I am not a cat fan but I love this photo.  It is wayyyyy to funny!!!!


----------



## JimmyJaceyMom (Nov 30, 2006)

yes he looks less than amused!


----------



## astrostu (Dec 1, 2006)

I think if cats could roll their eyes, this cat would be doing so.


----------



## karissa (Dec 1, 2006)

He was less than amused....


----------



## Puscas (Dec 2, 2006)

oooooooooooh...he looks like our cat we had to leave behind in Europe...

cute pic!






pascal


----------



## karissa (Dec 3, 2006)

awwww.. you had to leave your cat!  How sad!


----------



## Puscas (Dec 3, 2006)

karissa said:
			
		

> awwww.. you had to leave your cat!  How sad!
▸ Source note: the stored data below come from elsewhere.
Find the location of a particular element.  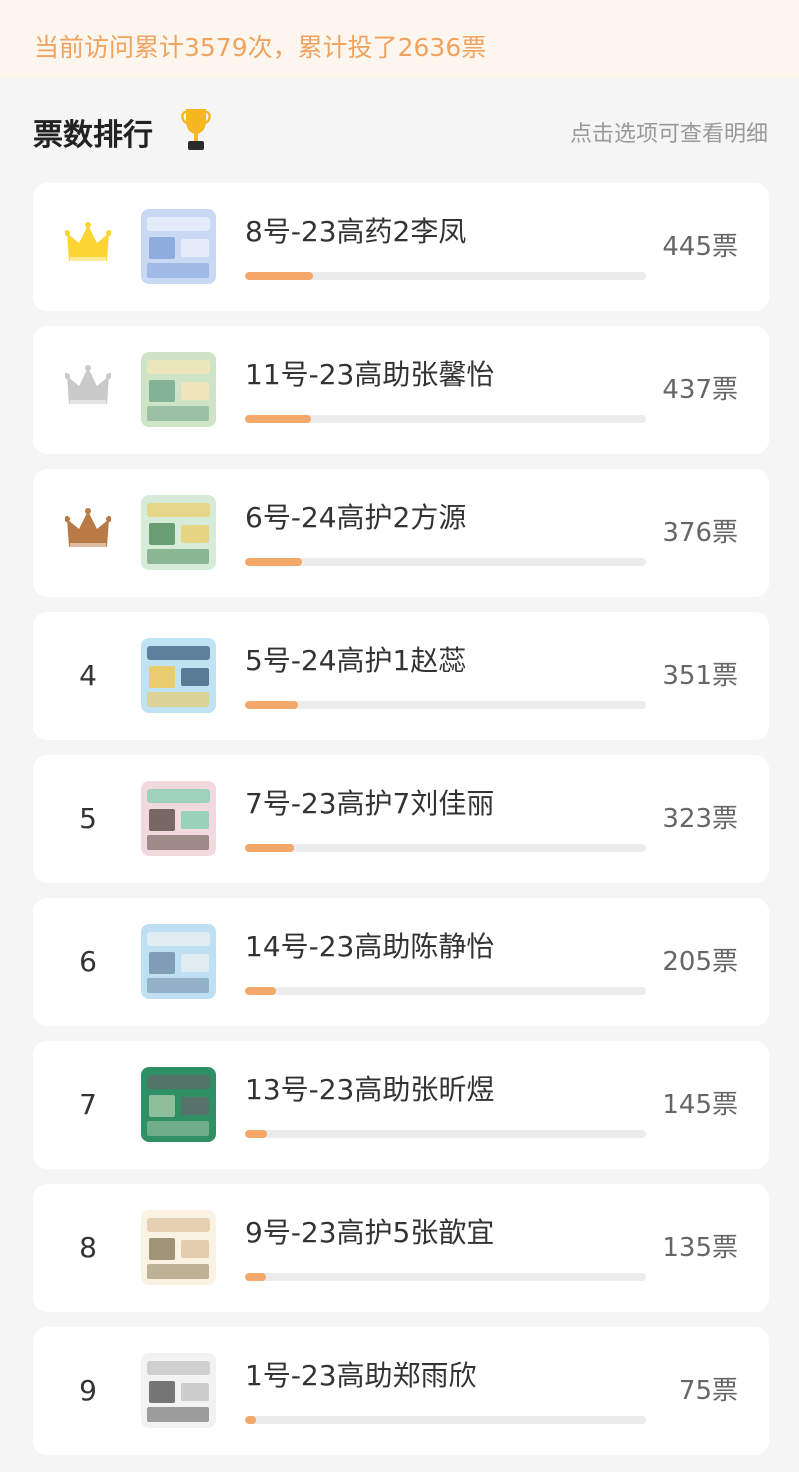

entry-name: 1号-23高助郑雨欣 is located at coordinates (361, 1376).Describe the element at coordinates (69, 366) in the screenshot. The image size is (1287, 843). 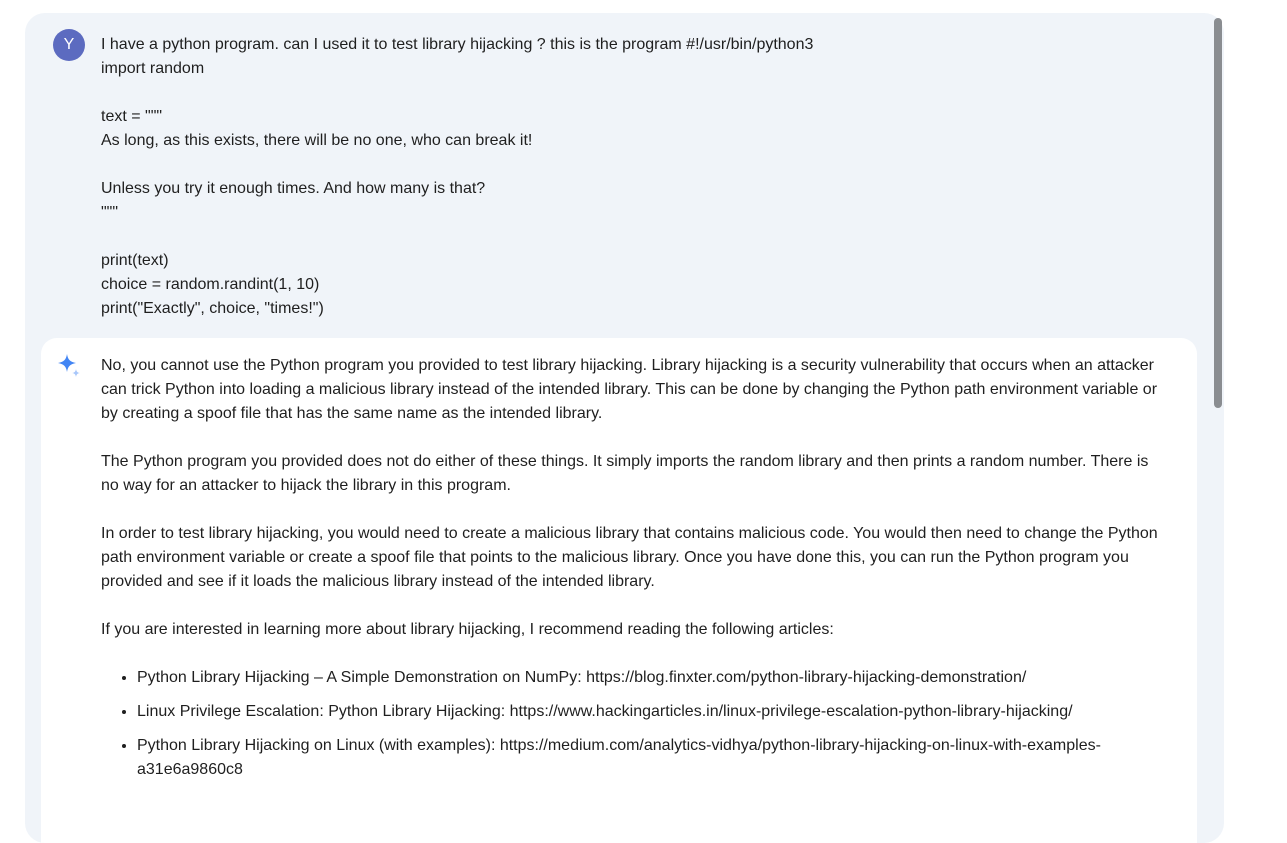
I see `sparkle-icon` at that location.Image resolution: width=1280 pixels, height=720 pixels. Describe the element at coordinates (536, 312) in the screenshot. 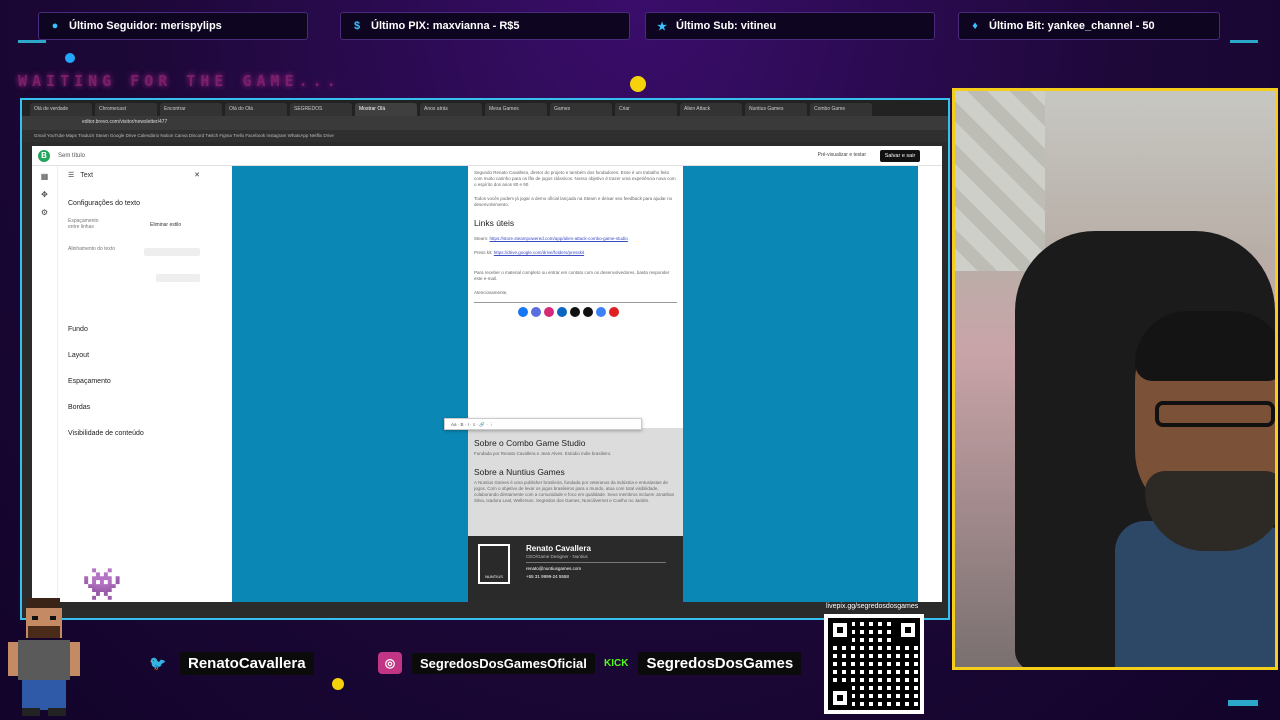

I see `discord-icon` at that location.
2 cats..., but I'll be seeing them next month..






pascal


----------



## neea (Dec 3, 2006)

If I put anything like this on my cats they'd be up and down the walls in a heart beat.
He seems pretty relaxed for being slightly irritated and un-amused


----------



## bla (Dec 5, 2006)

Hehehe, reminds me of when I first put a collar on my cat, the only time he wouldn't be looking at me like that was when I gave him food.


----------



## karissa (Dec 6, 2006)

neea said:
			
		

> If I put anything like this on my cats they'd be up and down the walls in a heart beat.
> He seems pretty relaxed for being slightly irritated and un-amused


  He is a pretty darn good cat most of the time... puts up with me.... thats saying something...


----------